Another tip I found for signage was to personalize an item. A simple suggestion is to use the equivalent of ‘Rod’s favourite’ or ‘Tracy recommends.’

Set signs so that people can read them. A typical garden  centre/greenhouse customer is between 40 and 80. She is female and values good products and information ahead of low price. Keep those information signs high enough so that she can read them. That is providing good information. Keep the print large enough so she can read them, as well! I actually read in a national magazine, a complaint of signage being too low and too small in greenhouses. We need to pay attention to that complaint.
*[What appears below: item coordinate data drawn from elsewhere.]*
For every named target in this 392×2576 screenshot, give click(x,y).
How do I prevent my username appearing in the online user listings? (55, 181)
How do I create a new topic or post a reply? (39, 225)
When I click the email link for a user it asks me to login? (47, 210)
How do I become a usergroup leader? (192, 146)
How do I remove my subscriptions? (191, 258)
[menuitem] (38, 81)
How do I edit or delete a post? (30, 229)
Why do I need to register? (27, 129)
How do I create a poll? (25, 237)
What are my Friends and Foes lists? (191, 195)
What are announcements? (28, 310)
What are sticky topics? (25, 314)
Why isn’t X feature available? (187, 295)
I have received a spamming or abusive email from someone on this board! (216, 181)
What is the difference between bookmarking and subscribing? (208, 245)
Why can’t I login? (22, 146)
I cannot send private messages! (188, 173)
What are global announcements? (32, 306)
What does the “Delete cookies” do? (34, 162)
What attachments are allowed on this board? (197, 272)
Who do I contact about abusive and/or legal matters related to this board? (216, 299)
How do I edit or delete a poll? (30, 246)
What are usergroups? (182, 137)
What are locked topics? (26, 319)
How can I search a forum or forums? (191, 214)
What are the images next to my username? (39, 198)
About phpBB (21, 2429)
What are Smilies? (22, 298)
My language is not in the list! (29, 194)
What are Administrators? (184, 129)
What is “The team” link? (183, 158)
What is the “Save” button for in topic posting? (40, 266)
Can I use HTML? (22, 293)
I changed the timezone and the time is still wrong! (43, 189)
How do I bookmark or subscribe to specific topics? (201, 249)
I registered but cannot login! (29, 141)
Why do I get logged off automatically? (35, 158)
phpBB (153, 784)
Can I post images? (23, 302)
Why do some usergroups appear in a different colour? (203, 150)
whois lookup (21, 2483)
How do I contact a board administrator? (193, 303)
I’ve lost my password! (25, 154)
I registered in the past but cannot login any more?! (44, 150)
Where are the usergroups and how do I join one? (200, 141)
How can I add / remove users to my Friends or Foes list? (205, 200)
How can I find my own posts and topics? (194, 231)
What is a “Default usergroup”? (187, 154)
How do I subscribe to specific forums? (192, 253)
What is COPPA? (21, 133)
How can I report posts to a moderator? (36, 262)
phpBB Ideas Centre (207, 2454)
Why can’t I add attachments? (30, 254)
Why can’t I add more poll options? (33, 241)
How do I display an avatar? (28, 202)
Cut difficult people loose
This topic is always a difficult one for me to write about, so you can accept this as a ‘true confession.’ I hated firing people. I absolutely detested it. If caught with their hand in the till, it is easy to fire someone. But an attitude, a smirk, is not as easily definable of a situation. To cut to the chase, I hung onto people, long after the evidence suggested I should have cut ties with them. Little things that you pass off as being an oddity often become a habit. It might even be something as simple as an employee who is the youngest of the family, demonstrating her birth position, by throwing a hissy fit. There will be people in your employ who think they are the boss and you have essentially two choices: Correct them of that notion or cut them loose. You are in charge. It is your company, and no disgruntled person in your employ will be there to hold your hand if you go bankrupt.
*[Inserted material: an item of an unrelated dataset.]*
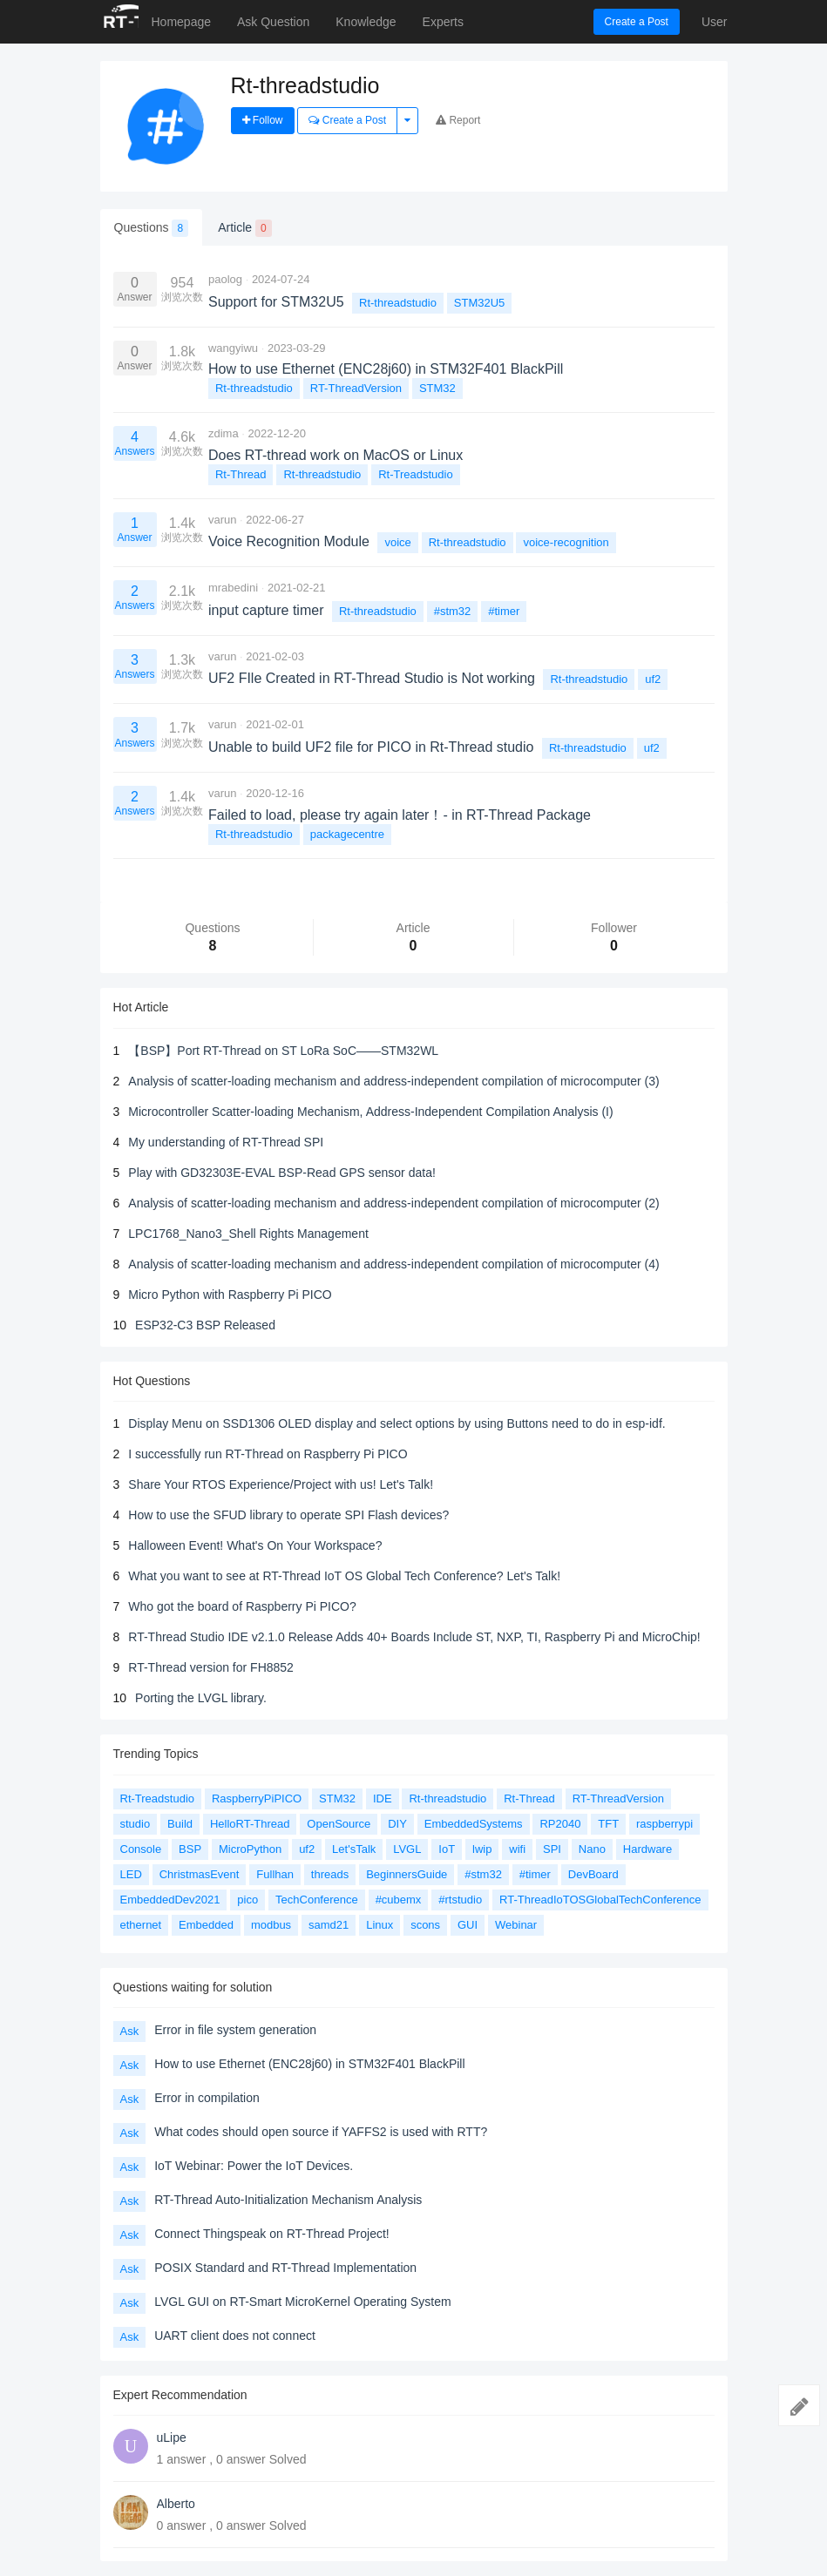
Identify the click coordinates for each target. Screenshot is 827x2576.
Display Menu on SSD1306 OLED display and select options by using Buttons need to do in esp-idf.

A friend of mine worked for the Consumer Branch of the federal government for many years, as a field investigator. He told me that after all those years, his conclusion was that when there are customer complaints regarding a company, most times the complaints are aimed at one or two employees or managers. How many times have you seen the same thing happen outside of your company? For me, the event occurred while I was sitting in the Golden Mile Lab, in south Regina, waiting to have my blood tested. There were five staff members working, four were decent and one was beyond rude. As I waited my turn, I watched as this one person alienated patient after patient. Had there been a complaint box, that one staff member would have generated 99 per cent of the paper work.
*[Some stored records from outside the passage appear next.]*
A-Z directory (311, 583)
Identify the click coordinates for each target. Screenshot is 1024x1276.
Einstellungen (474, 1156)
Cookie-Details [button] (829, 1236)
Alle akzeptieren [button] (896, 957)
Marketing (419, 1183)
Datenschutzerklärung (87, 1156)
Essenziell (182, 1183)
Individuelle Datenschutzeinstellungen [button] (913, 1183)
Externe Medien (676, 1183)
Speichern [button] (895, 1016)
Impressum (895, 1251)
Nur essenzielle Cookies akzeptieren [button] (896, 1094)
The question I have to ask is: Why did I allow an employee, who generated numerous phone and letter complaints, to remain with me? Any benefit received was not worth the hassle. I should have acted, but I didn’t. I kept hanging on, hoping that person would change. He didn’t.

Shop for your bank
Last but not least, is financing. It is beyond important, it is mandatory, that every operator’s financing be solid and in place at the beginning of the season. Here is a tip that should not be a great surprise to most, but it often is: Shop around for a financial institution. They are not all the same. I did and it paid dividend after dividend. The Big Five banks all took a run at me and my business, as did the FBDB and the Ag Bank. None of their rates were even close to my local credit union for the services that I required. The Bank of Montreal sucked me into paying four percent on my Master Card purchases my first year in business. When I found a lower rate and wanted to jump ship, I got the old, “we can match that.” My question has always been — why did they wait until I found a better rate to lower theirs? Treat your bank or lending institution as you would any other supplier. Find out what they can do for you and what it will cost. A small credit union, down the street from my garden  centre, gave me lines of credit, letters of credit, mortgages and chequing accounts that were at times one half the rate of The Big Five banks. In short, they treated me well, which is not always the story told by other operators.
Stay on the road to success. It is worth it.
Rod McDonald owned and operated Lakeview Gardens, a successful garden centre/landscape firm in Regina, Sask., for 28 years.  He now works full-time in the world of fine arts, writing, acting and producing in film, television and stage.